** Requirement **
What is needed here is an exact copy of every record below.

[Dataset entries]
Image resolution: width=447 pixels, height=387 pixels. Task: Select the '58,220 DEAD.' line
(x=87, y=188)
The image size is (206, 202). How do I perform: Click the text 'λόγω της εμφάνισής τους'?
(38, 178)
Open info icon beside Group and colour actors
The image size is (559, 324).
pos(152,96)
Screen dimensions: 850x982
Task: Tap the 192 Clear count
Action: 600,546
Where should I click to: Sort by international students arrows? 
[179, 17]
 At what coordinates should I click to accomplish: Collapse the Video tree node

** Output of the exercise **
Image resolution: width=447 pixels, height=387 pixels. Task: Select the '58,220 DEAD.' line
(x=87, y=188)
The image size is (206, 202). How do I perform: Click the text 'λόγω της εμφάνισής τους'?
(38, 178)
Open info icon beside Group and colour actors
The image size is (559, 324).
pos(152,96)
Screen dimensions: 850x982
Task: Tap the 192 Clear count
Action: 600,546
Where should I click to: Sort by international students arrows? 
[179, 17]
 At what coordinates should I click to accomplish: Collapse the Video tree node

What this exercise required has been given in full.